The group also uses a "double extortion" approach, where they not only encrypt their victims’ data but also steal sensitive information before encryption. This stolen data, as we’ve seen in this report, is a powerful bargaining chip that they use to pressure victims into paying a hefty ransom for both data decryption and the prevention of the stolen information's release.
Cactus’ ruthlessness was on full display in another one of their recent attacks, which was arguably their biggest to date, on Schneider Electric in January 2024. In this attack, they stole 1.5 terabytes of data and threatened to expose it if their demands weren't met. We don’t know what the full extent of Cactus's operations and their leadership is, but their rapid rise to the top have certainly got them on every cybersecurity individual’s radar.

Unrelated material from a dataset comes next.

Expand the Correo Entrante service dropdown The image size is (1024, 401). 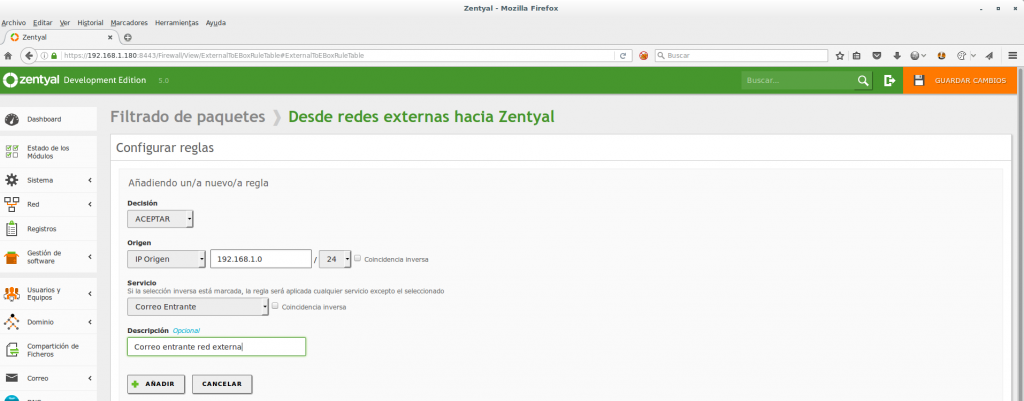198,307
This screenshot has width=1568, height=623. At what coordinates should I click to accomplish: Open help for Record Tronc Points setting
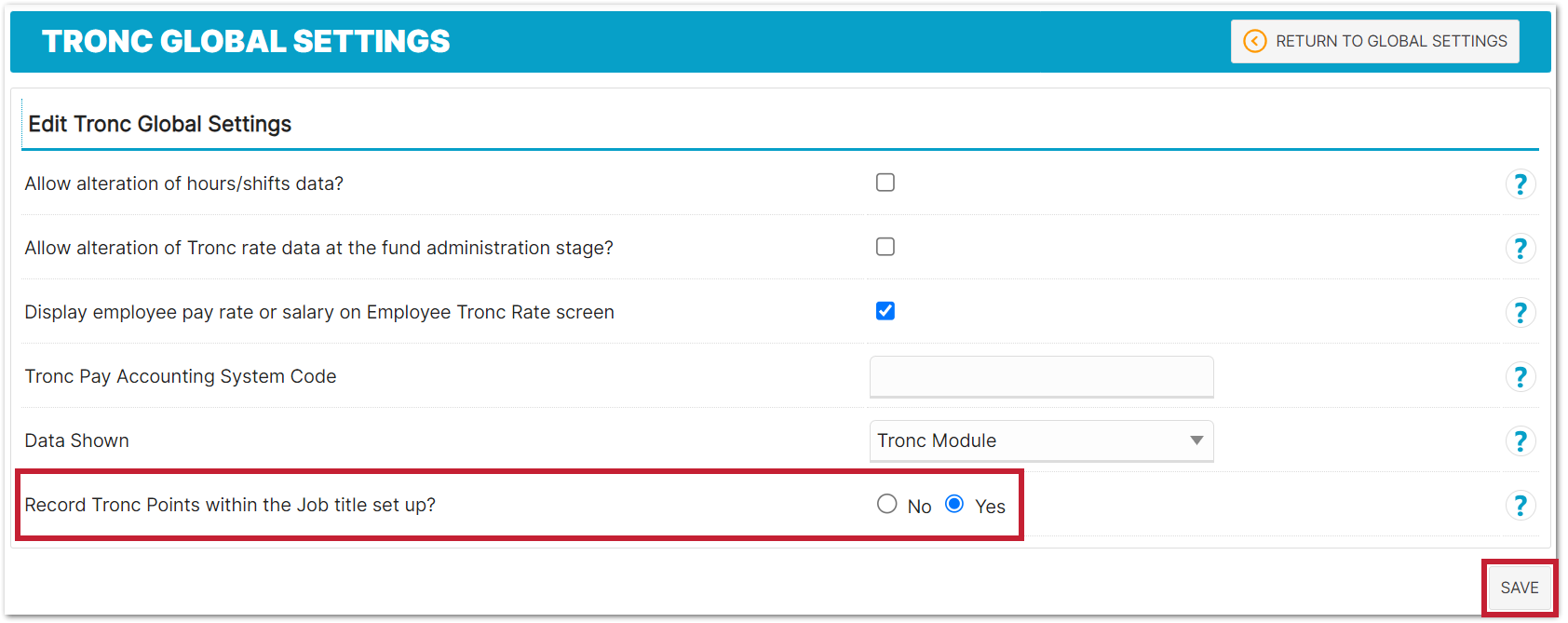[1520, 506]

Cactus’ Motivations and Demands
The primary motive behind ransomware attacks such as this is typically financial gain. While the details were not disclosed in this regard, the Cactus group likely demanded a hefty ransom payment from DRM in exchange for decrypting the compromised data and refraining from further publishing the entirety of the stolen information.
Since these negotiations primarily happen in private conversations between the parties, we do not have exact details on them as of yet.
Current Situation
The current state of DRM's operations and the status of their data are undetermined, but given the images posted to Cactus’ blog, it’s safe to assume that a considerable amount of both have been compromised.

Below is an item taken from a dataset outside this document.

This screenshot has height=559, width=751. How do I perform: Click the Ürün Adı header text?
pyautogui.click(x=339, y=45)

At this time, the importance for DRM to prioritize data recovery, system restoration, and a thorough investigation to identify vulnerabilities exploited in the attack is at its pinnacle. Once they understand how this happened, any future attacks can be prevented.
Plus, if customer data was compromised alongside the employees’ information, DRM has a responsibility to notify affected people and take measures to prevent any harm from coming to them.

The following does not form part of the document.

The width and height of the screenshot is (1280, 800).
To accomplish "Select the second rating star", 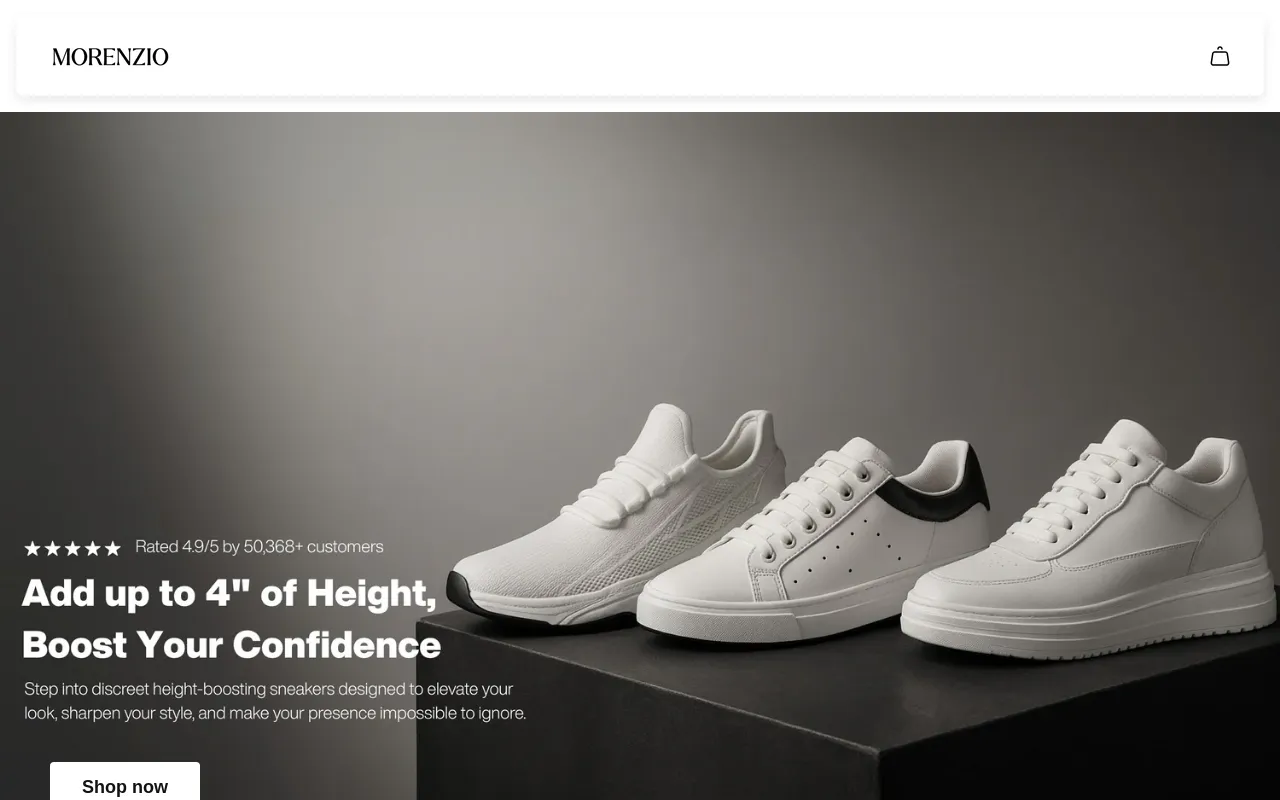I will tap(52, 548).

Implications for Everyone Else
The DRM Arby's attack is the latest reminder of the concerning fact that cyber threats faced by businesses of all sizes are becoming more frequent at an ever-increasing rate.
The restaurant industry, which often handles sensitive customer information like credit card details, is a prime target for cybercriminals. Although a certain amount of damage has been done, we believe DRM should still adopt these security measures to keep their systems and data safer in the future:
- Employee Training: Include cybersecurity best practices about topics like phishing email identification and secure password management.
- Security Software: Firewalls, intrusion detection systems, and endpoint protection software are the first line of defense against malware intrusion - they need to be on point.
- Patch Management: Make sure your software always has the latest security patches which can address known vulnerabilities that attackers might exploit.
- Data Encryption: Sensitive data (such as employees driver’s licenses) should be encrypted, making it difficult for it to be compromised even if it is stolen.
Unresolved Questions About the Attack
How did the Cactus group gain access to DRM's systems? Did DRM pay the ransom demands yet? Our attempts to contact DRM also went unsuccessfully - is DRM taking any steps to address the security breach and protect customer information? As of now, what we do know is that law enforcement and cybersecurity teams are investigating the attack.
Moving forward, it’s important for DRM to be transparent about the incident's details and their response plan in light of it.
For our readers, let this be a reminder that in today’s digital world, cybersecurity is one of the most important aspects of conducting business safely and should be addressed accordingly.